### Task to carry out
The answer must be every line below that contains the string "Given".

↓

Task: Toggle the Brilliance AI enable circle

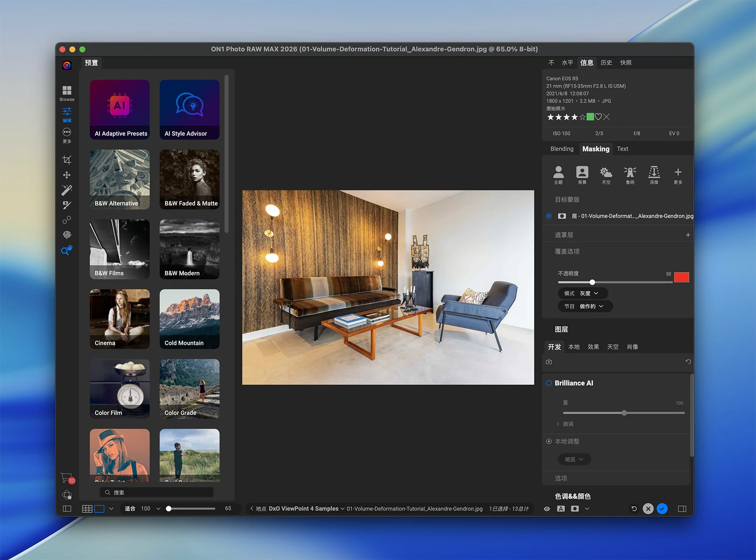Action: coord(549,383)
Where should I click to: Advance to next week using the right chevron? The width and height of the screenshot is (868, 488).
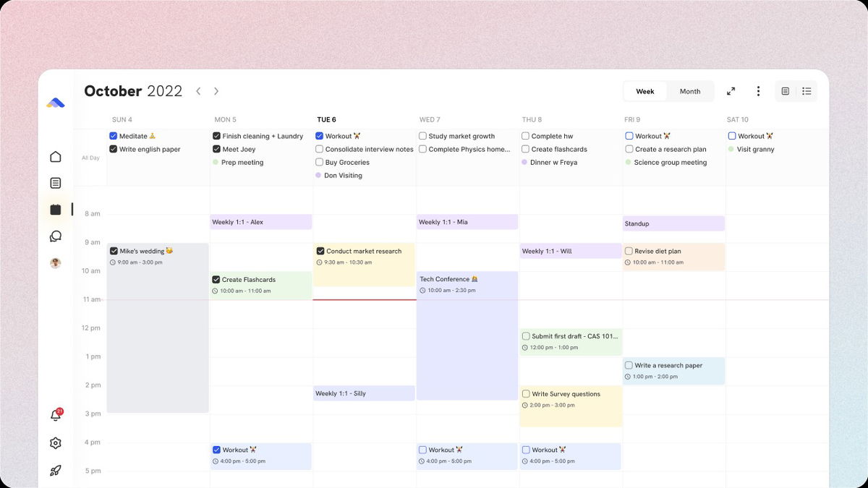(x=216, y=91)
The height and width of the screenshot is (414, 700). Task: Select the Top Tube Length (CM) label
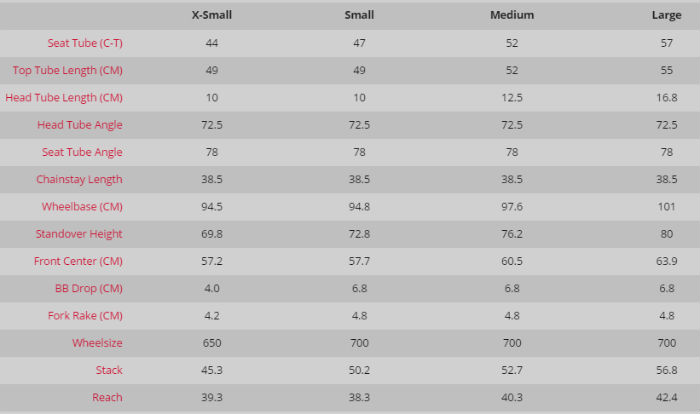click(x=67, y=70)
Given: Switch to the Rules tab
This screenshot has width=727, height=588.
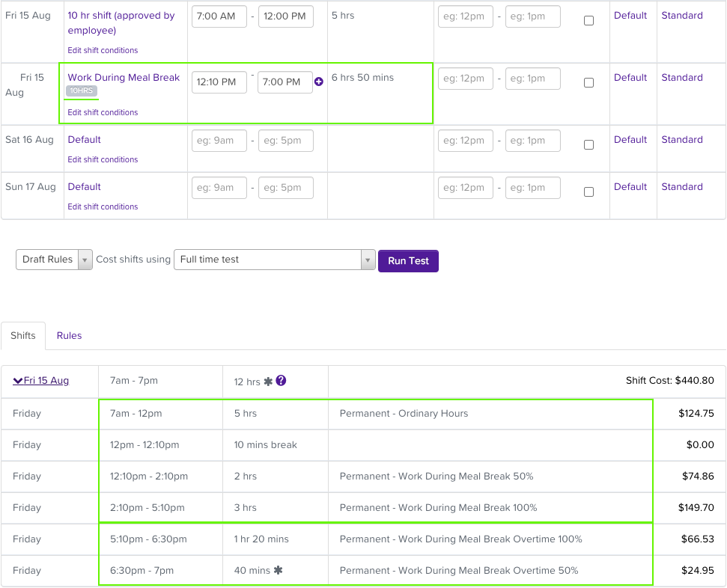Looking at the screenshot, I should point(70,336).
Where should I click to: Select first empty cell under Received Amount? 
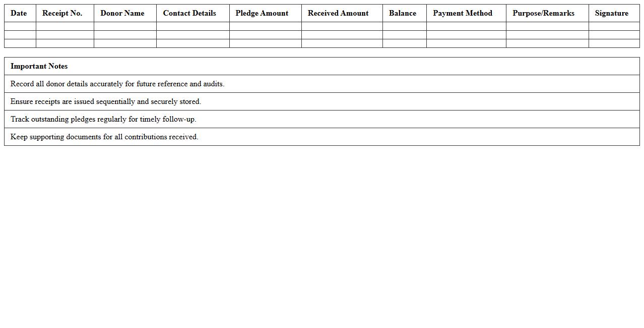(x=342, y=26)
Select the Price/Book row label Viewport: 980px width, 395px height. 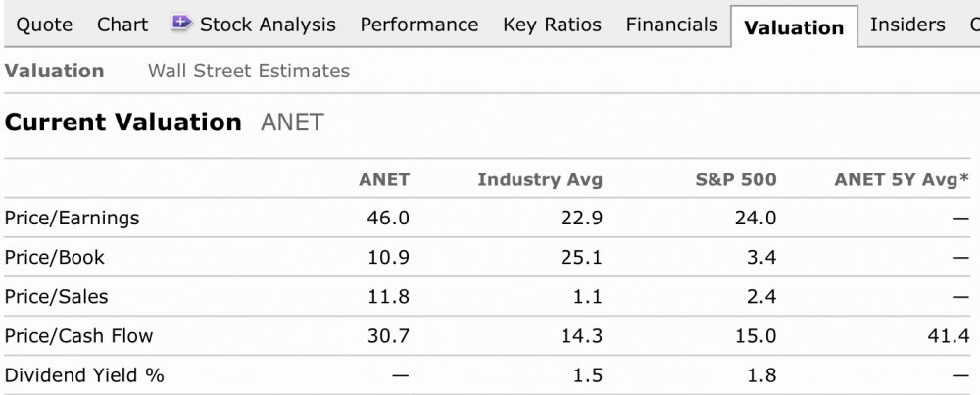pos(55,258)
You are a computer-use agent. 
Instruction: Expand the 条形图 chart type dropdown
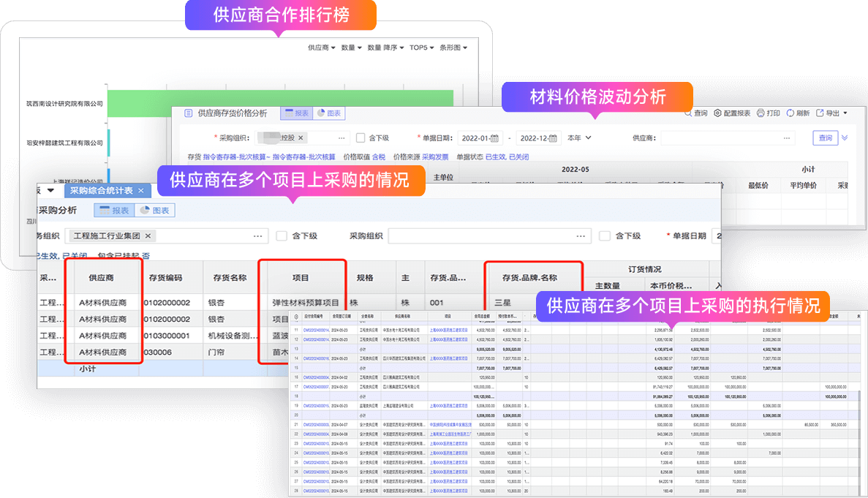click(453, 48)
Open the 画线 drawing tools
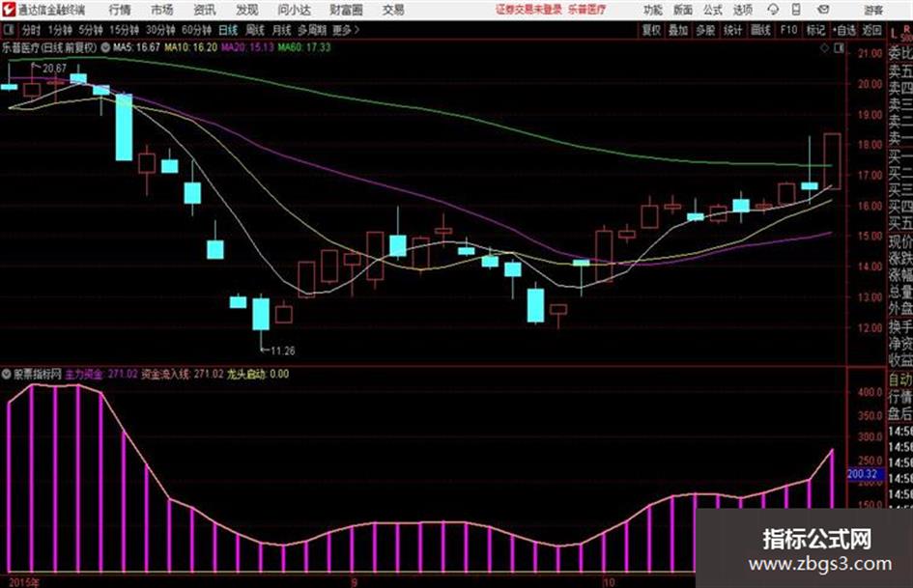 point(760,30)
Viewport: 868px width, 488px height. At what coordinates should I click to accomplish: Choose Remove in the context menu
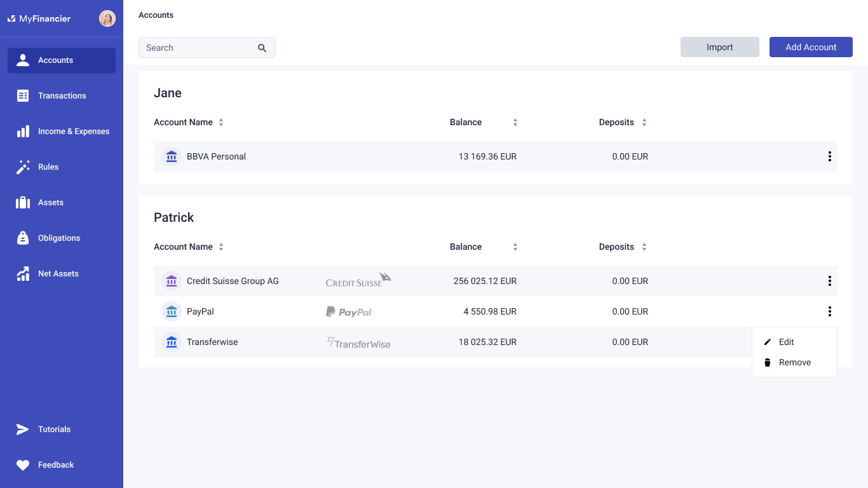pos(794,362)
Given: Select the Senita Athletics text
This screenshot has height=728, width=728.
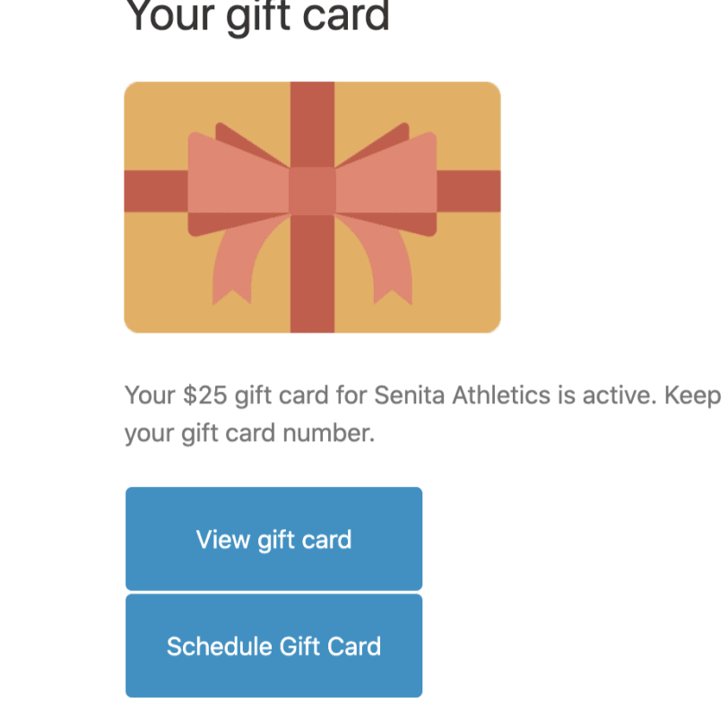Looking at the screenshot, I should click(x=459, y=394).
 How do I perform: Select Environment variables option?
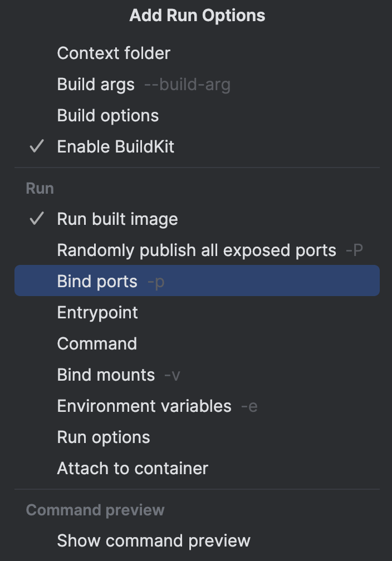click(144, 406)
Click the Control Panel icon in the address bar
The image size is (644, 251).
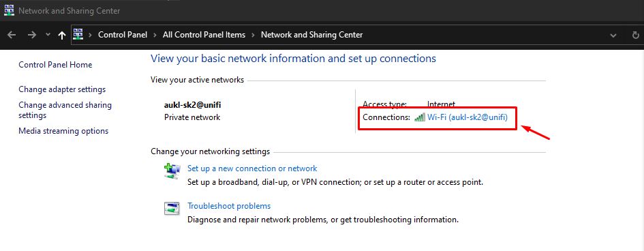click(x=78, y=34)
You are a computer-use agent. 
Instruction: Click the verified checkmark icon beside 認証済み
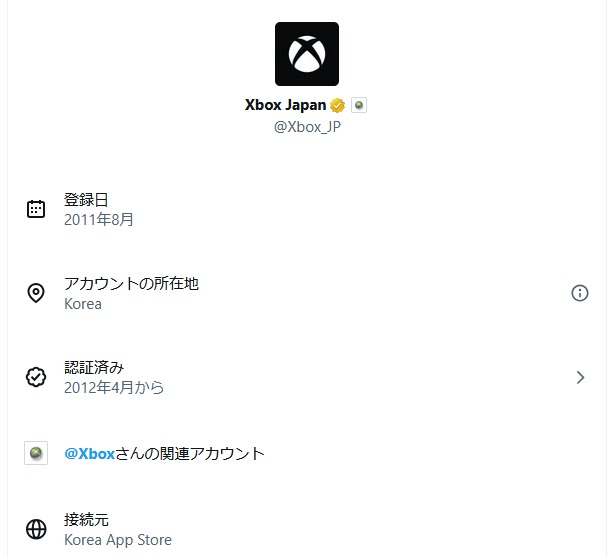[x=36, y=377]
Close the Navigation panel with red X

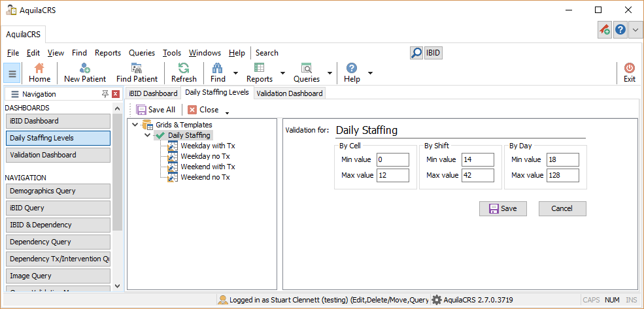tap(116, 94)
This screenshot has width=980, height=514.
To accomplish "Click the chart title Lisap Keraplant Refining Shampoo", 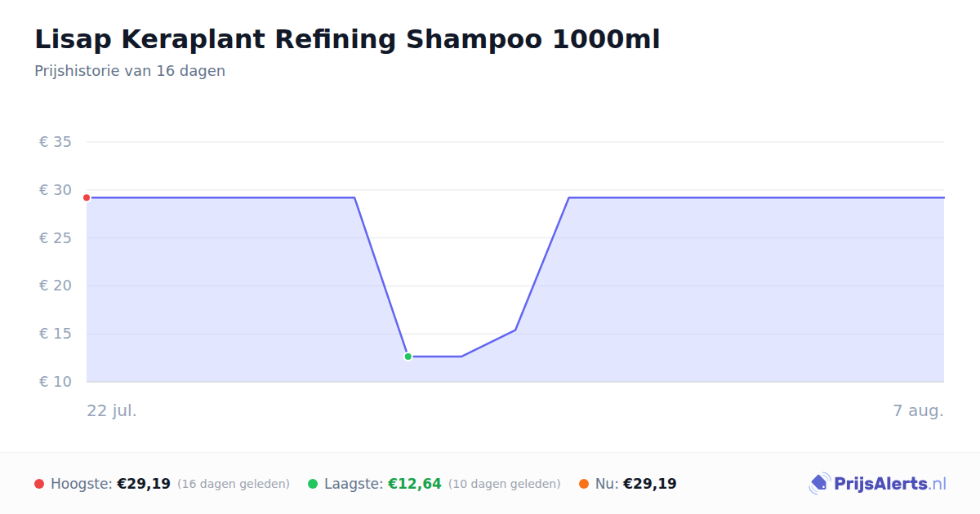I will point(347,39).
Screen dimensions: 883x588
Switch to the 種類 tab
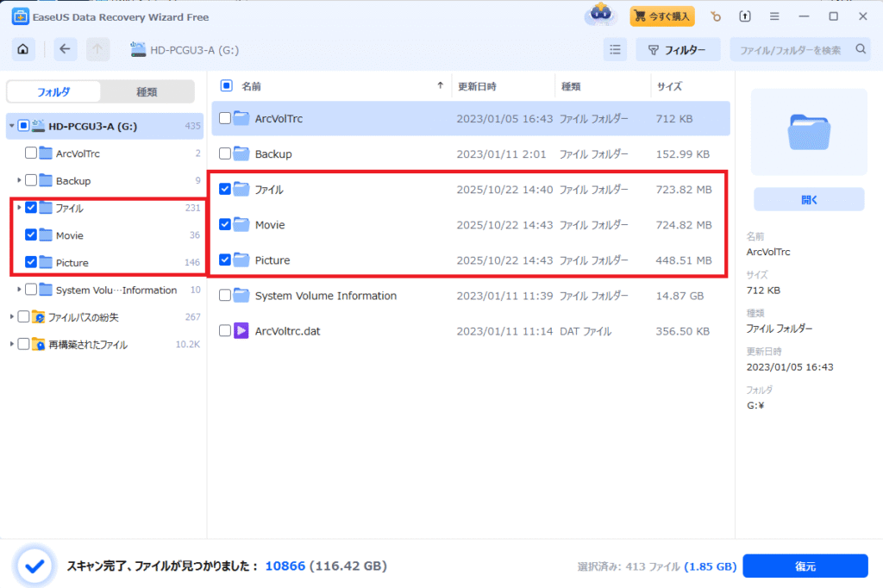(x=147, y=91)
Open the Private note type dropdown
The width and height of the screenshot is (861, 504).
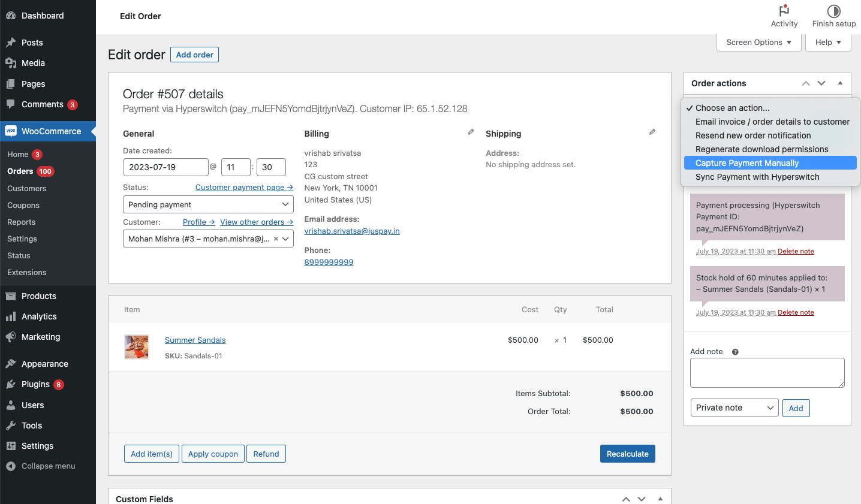pyautogui.click(x=734, y=408)
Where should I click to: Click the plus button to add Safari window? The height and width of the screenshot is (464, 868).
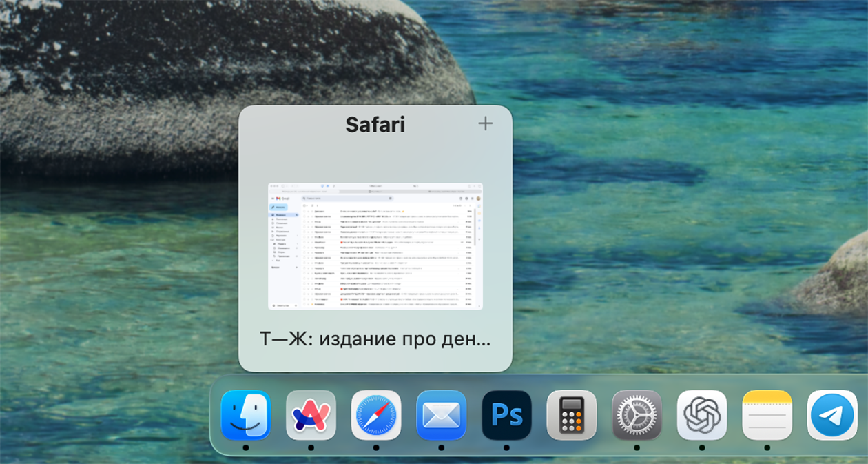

↑

### Task output
Given: Switch to the Rules tab
Given: Select the Senita Athletics text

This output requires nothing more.